## start
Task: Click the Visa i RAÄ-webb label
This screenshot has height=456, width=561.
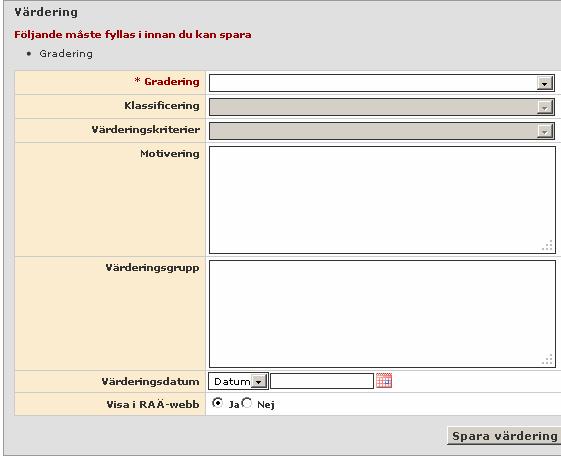Action: (153, 404)
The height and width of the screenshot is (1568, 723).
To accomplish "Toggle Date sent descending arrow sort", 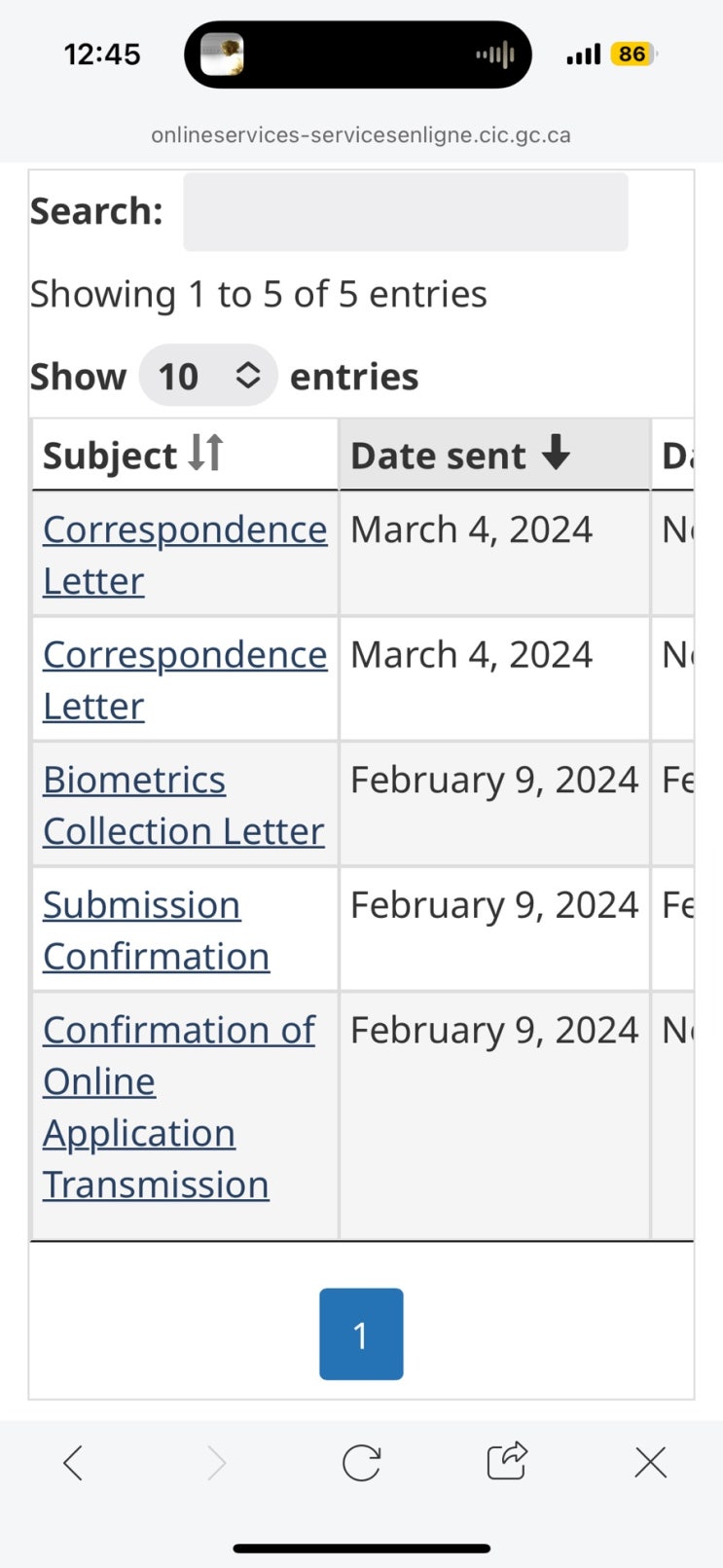I will tap(556, 453).
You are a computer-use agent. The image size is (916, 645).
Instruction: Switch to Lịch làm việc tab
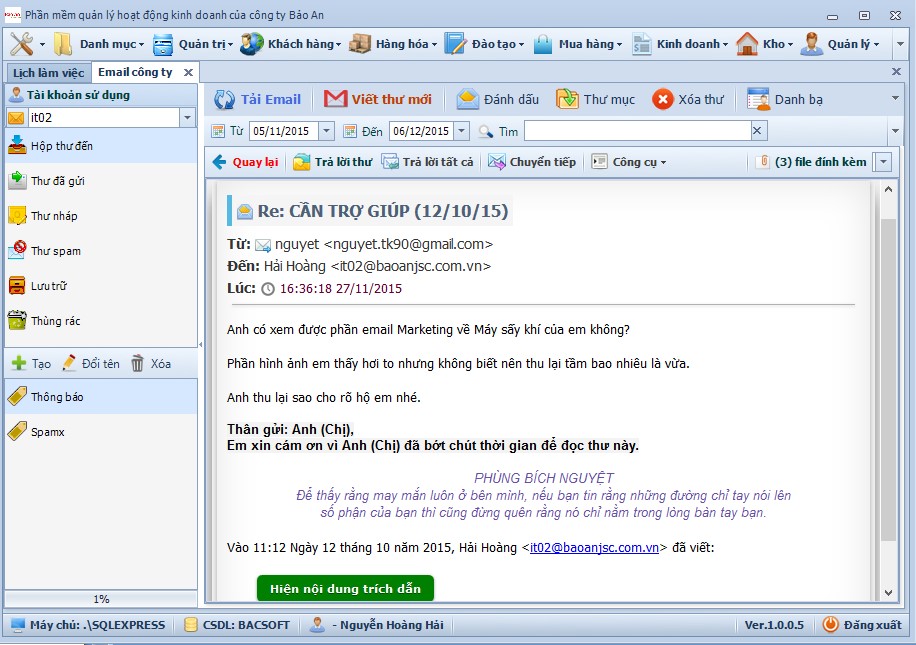(47, 73)
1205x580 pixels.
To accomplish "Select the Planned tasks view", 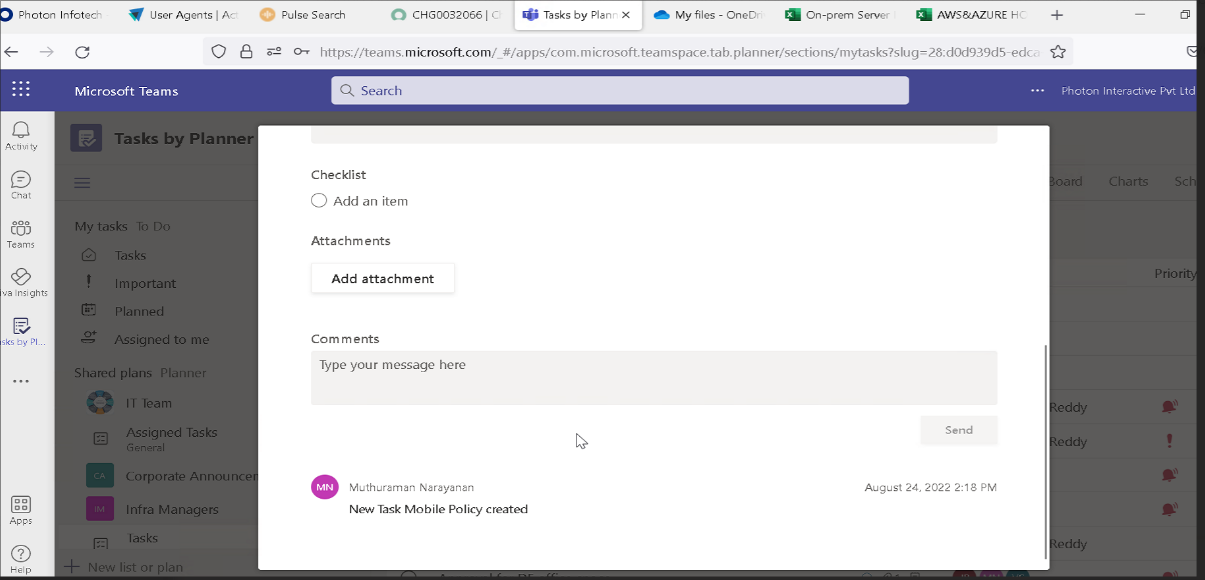I will coord(138,311).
## end
▶ _TASK TO CARRY OUT_:
Show each line of the records that contains the string "width". Case counts.

▶ _RESPONSE FOR THIS EXERCISE_:
This screenshot has height=456, width=561.
The height and width of the screenshot is (1568, 723).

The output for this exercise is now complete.